[Start of Attachment]
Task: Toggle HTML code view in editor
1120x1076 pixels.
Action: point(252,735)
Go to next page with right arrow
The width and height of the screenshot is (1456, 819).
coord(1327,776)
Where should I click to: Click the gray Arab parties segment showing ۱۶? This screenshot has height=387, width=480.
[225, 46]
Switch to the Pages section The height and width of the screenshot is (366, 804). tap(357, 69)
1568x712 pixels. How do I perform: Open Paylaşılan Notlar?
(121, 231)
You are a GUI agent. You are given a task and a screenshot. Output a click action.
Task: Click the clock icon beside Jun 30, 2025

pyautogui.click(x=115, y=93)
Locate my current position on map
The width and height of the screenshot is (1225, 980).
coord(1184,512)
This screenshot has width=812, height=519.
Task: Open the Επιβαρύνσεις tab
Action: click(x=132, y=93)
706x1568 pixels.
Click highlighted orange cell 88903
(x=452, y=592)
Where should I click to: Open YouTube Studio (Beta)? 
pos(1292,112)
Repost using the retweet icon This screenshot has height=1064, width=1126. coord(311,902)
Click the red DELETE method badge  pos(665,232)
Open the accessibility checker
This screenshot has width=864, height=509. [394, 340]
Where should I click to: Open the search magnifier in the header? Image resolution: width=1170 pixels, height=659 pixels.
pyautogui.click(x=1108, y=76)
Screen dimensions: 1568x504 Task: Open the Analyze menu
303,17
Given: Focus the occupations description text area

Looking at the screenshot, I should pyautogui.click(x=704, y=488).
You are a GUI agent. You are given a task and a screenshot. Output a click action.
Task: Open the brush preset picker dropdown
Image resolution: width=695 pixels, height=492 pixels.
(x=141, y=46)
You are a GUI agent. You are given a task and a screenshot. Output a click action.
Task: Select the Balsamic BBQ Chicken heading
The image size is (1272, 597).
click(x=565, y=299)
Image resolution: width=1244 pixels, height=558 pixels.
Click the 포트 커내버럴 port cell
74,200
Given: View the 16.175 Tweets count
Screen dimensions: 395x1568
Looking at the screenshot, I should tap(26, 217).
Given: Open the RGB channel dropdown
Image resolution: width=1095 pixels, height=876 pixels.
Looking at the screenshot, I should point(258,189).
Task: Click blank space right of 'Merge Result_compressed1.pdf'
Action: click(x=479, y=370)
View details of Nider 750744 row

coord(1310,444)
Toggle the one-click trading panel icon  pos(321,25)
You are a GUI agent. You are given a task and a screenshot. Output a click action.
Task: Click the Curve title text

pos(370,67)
[End of Attachment]
▸ **WHAT YOU SHOULD DO**:
Take every line above that includes "dropdown" and list it.

▸ **RESULT OF THE TASK**:
Task: Open the brush preset picker dropdown
Given: Open the RGB channel dropdown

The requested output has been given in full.